## EXERCICES
• 1. D'après le texte sur la sortie d'Hôtel Rwanda au Burkina Faso, quel film est actuellement à l'affiche au Ciné Burkina ?
• 2. Prolongez le texte sur la sortie d'Hôtel Rwanda au Burkina Faso à partir de sa dernière phrase.

## TEXTE RETENU
━━━━━━━━━━━━━━━━
Depuis plus d'une année, l'Arpa, (Association des réalisateurs et producteurs africains, que dirige le cinéaste Idrissa Ouédraogo) tient le pari de faire des sorties de films de facture internationale dans les salles du Burkina Faso, presque dans le même temps qu'à Paris, Berlin ou Londres. Le dernier film en date concrétisant cette volonté est Hôtel Rwanda de l'Américain Terry George, actuellement à l'affiche au Ciné Burkina. Quelle lecture peut-on faire de ce film américain qui évoque le drame du Rwanda ?

Dix ans après le génocide, au moment où la justice, à travers le Tribunal pénal international pour le Rwanda et les instances judiciaires nationales (les gacaca) est en oeuvre, le temps de la fiction semble être enfin venu dans le processus de libération de la parole. En effet, après les documentaires et les reportages dont la nécessaire immédiateté est parfois malheureusement teintée du voyeurisme du plus mauvais effet, après le travail de groupes de romanciers qui ont séjourné au Rwanda (on peut citer, entre autres, Koulsi Lamko et Monique Ilboudo), les réalisateurs de fictions semblent à présent porter leur regard sur cette tragédie qui a coûté la vie à environ un million de Rwandais.
━━━━━━━━━━━━━━━━
## LIGNES DE DONNÉES
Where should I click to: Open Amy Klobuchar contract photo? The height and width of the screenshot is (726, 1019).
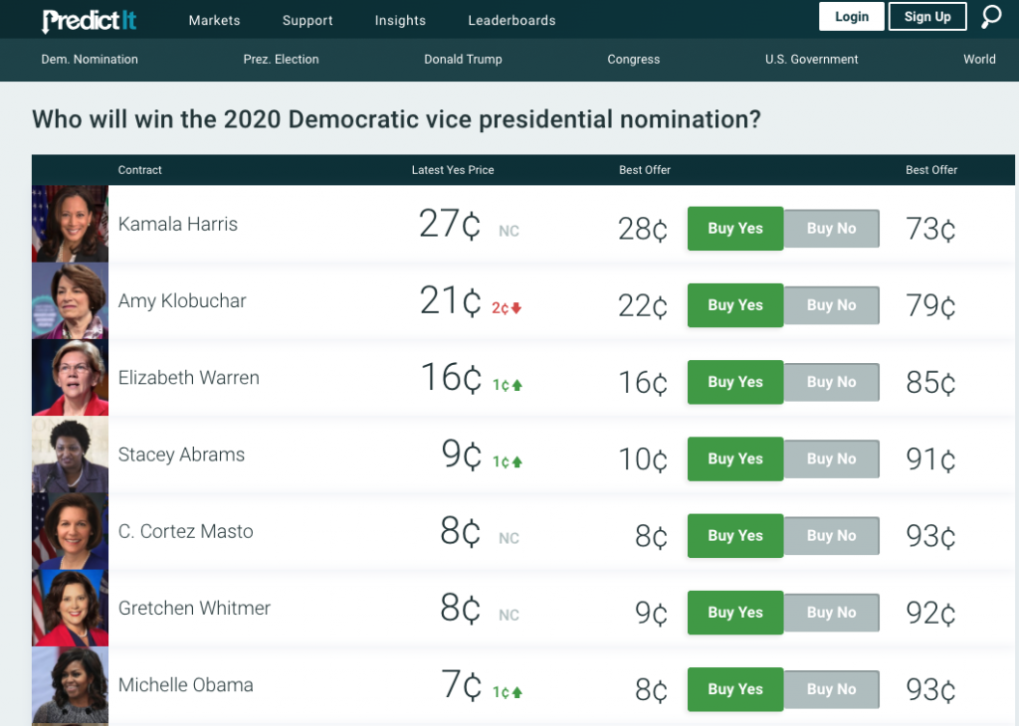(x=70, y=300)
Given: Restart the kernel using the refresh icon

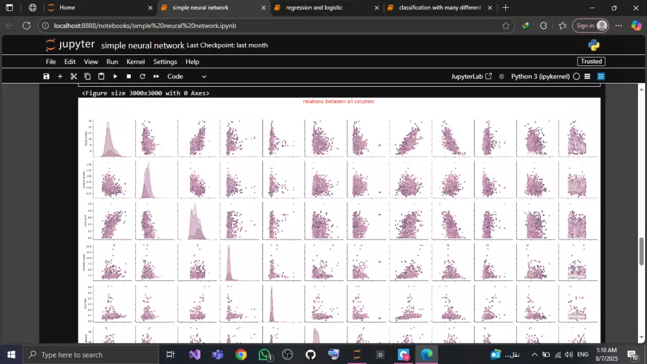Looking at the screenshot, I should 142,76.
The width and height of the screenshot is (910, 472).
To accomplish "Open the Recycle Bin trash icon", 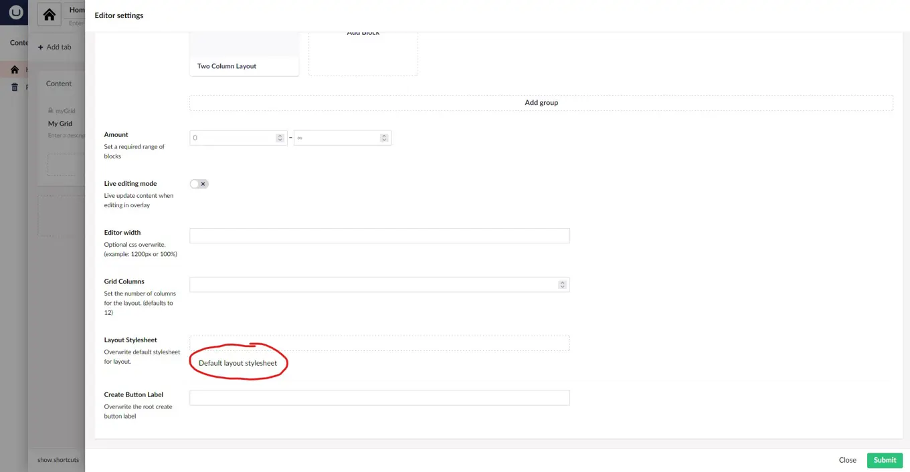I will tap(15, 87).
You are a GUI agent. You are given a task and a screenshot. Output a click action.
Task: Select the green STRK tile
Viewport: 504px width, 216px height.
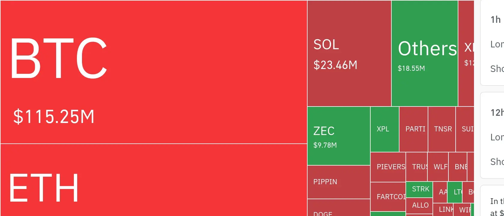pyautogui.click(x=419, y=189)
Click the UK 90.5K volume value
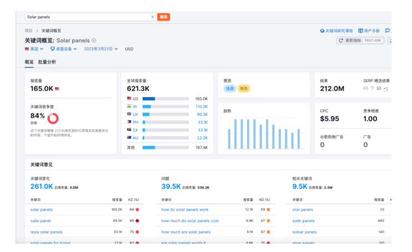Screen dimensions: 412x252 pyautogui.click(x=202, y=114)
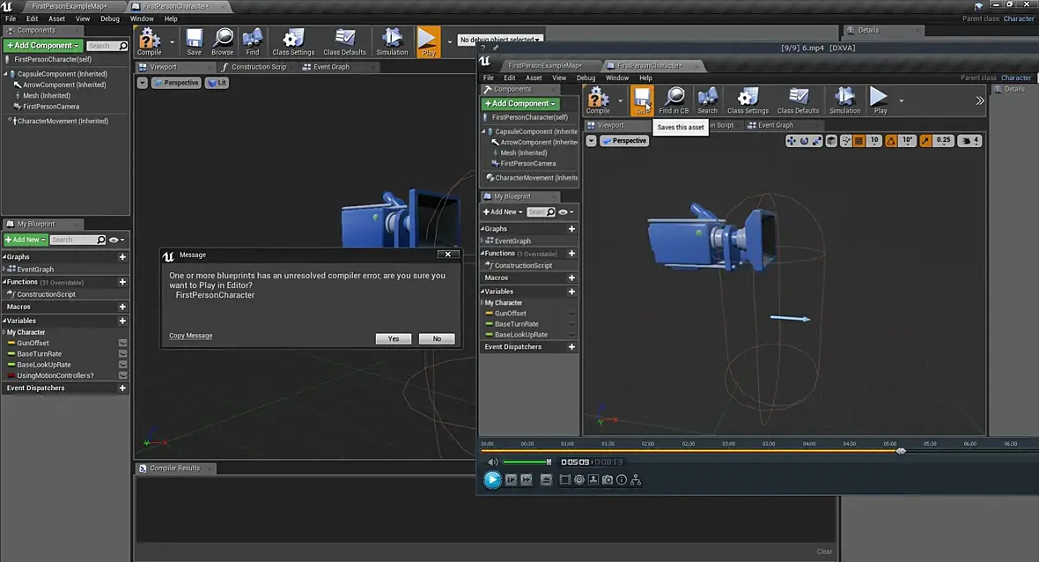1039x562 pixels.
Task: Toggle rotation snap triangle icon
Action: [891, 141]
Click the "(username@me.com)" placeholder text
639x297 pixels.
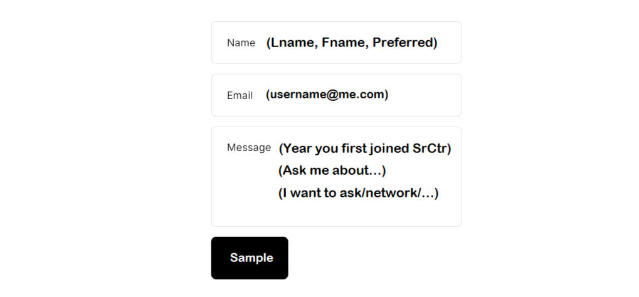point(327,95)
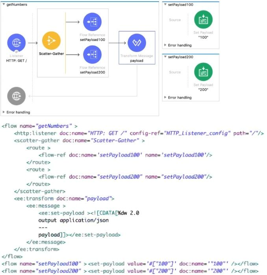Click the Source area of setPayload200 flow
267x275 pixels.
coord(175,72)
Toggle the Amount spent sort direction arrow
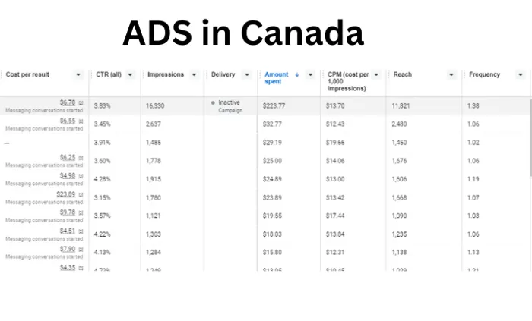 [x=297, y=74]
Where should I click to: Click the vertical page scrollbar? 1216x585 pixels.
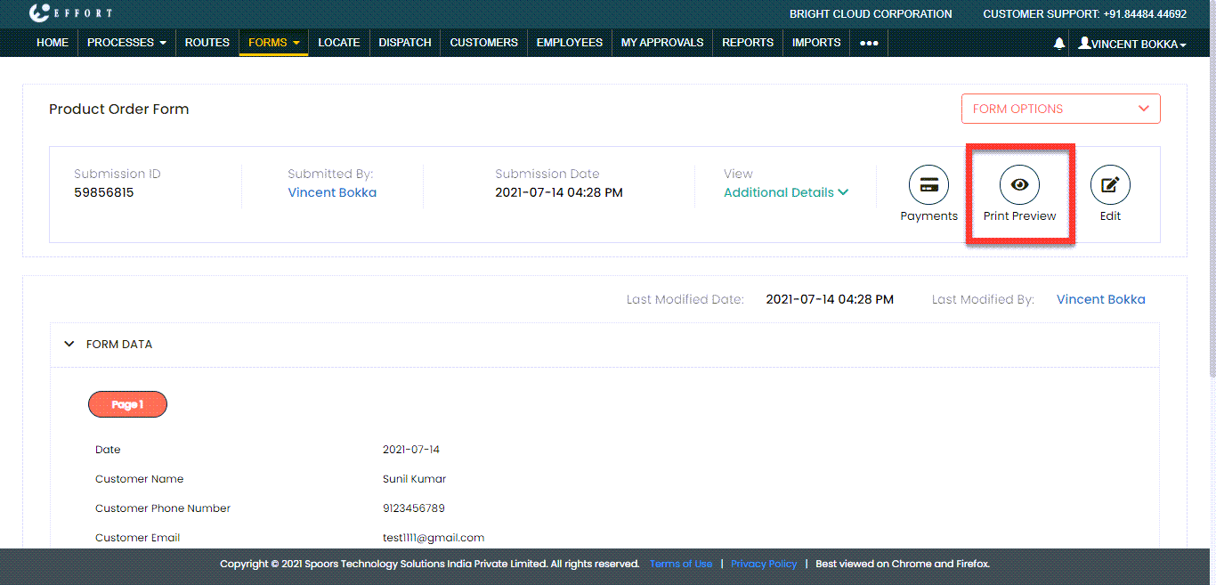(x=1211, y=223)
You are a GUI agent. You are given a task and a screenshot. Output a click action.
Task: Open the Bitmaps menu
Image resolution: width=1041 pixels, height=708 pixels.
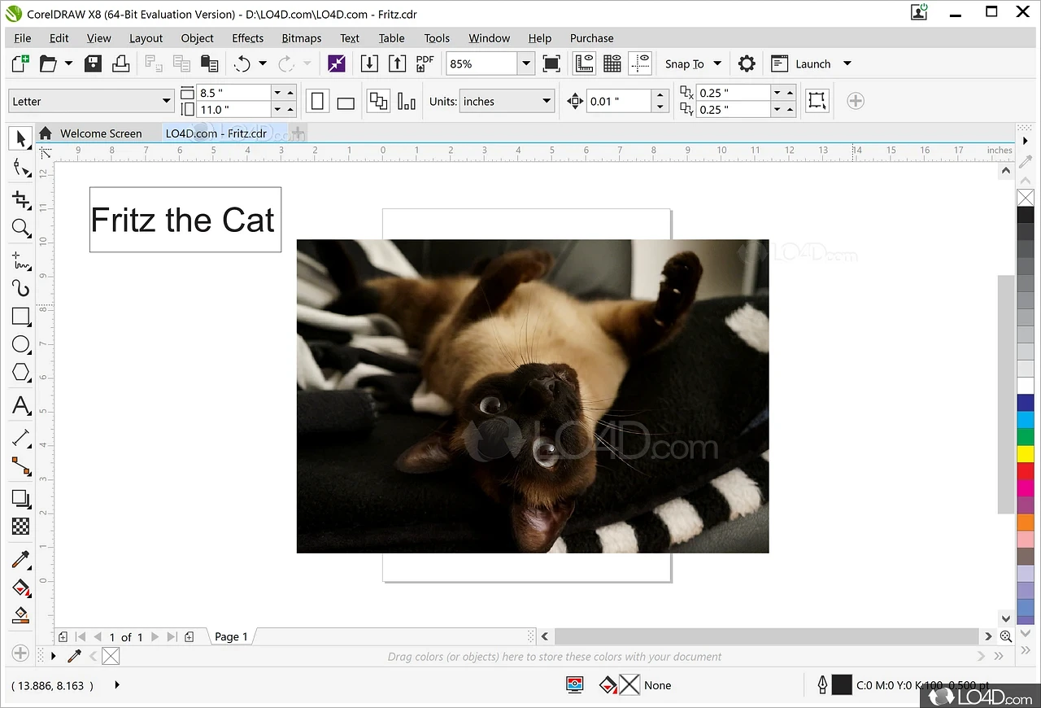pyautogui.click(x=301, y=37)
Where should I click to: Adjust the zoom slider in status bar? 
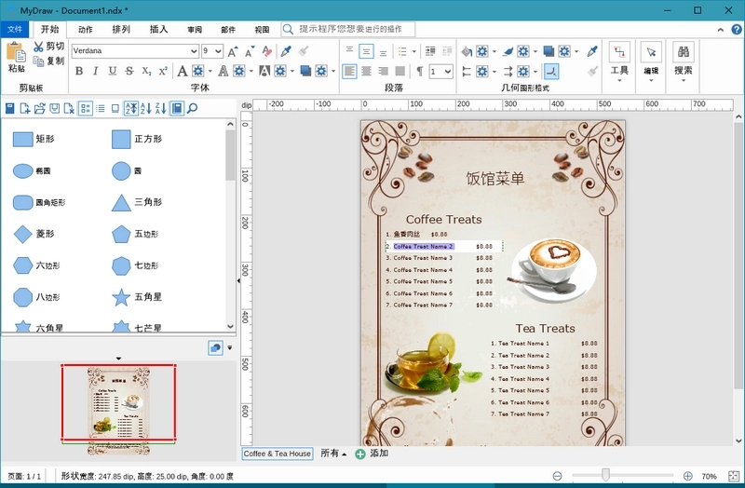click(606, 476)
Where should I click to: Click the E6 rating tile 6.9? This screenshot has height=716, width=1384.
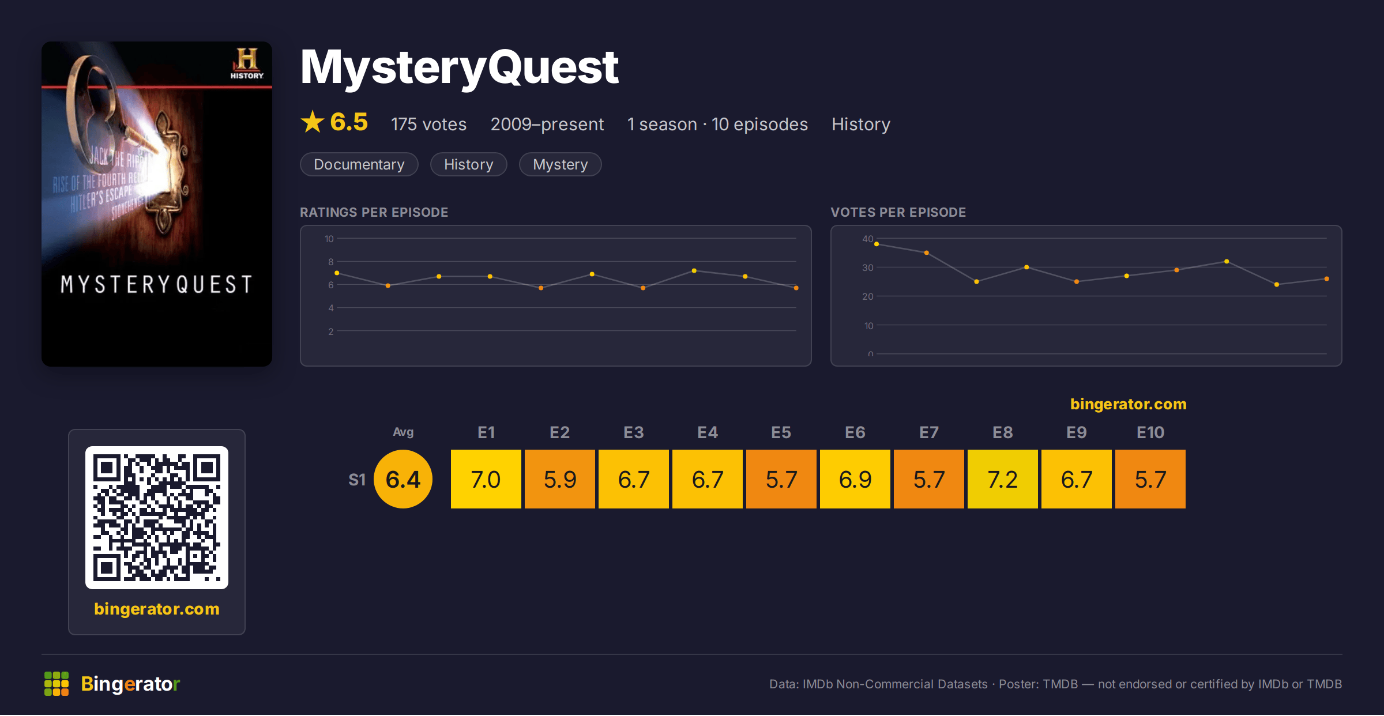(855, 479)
━━━━━━━━━━━━━━━━
## RÉSULTATS
• 1. Hôtel Rwanda, de l'Américain Terry George.

• 2.
Certains parmi les réalisateurs africains qui se sont attaqué au thème du génocide, sans doute trop conscients de la force de leur parole en tant que leaders d'opinion, ont préféré situer les scènes de leurs histoires dans des pays imaginaires, "quelque part en Afrique".

Ainsi, la Burkinabè Fanta Régina Nacro enferme-t-elle les protagonistes de son long métrage, La Nuit de la vérité dans un camp militaire où, en l'espace d'une nuit, ils sont contraints de retrouver les fils conducteurs de l'intercompréhension mutuelle. Les ethnies fictives que sont les Bonandé et les Nayaks, transfigurent en fait les appréhensions du peuple burkinabè dont plus de trois millions de ressortissants sont pris dans la tourmente de la guerre civile ivoirienne. D'autre part, le personnage principal du film (le Colonel Théo) qui finit boucané est une réplique personnelle, l'oncle de Nacro ayant subi le même sort.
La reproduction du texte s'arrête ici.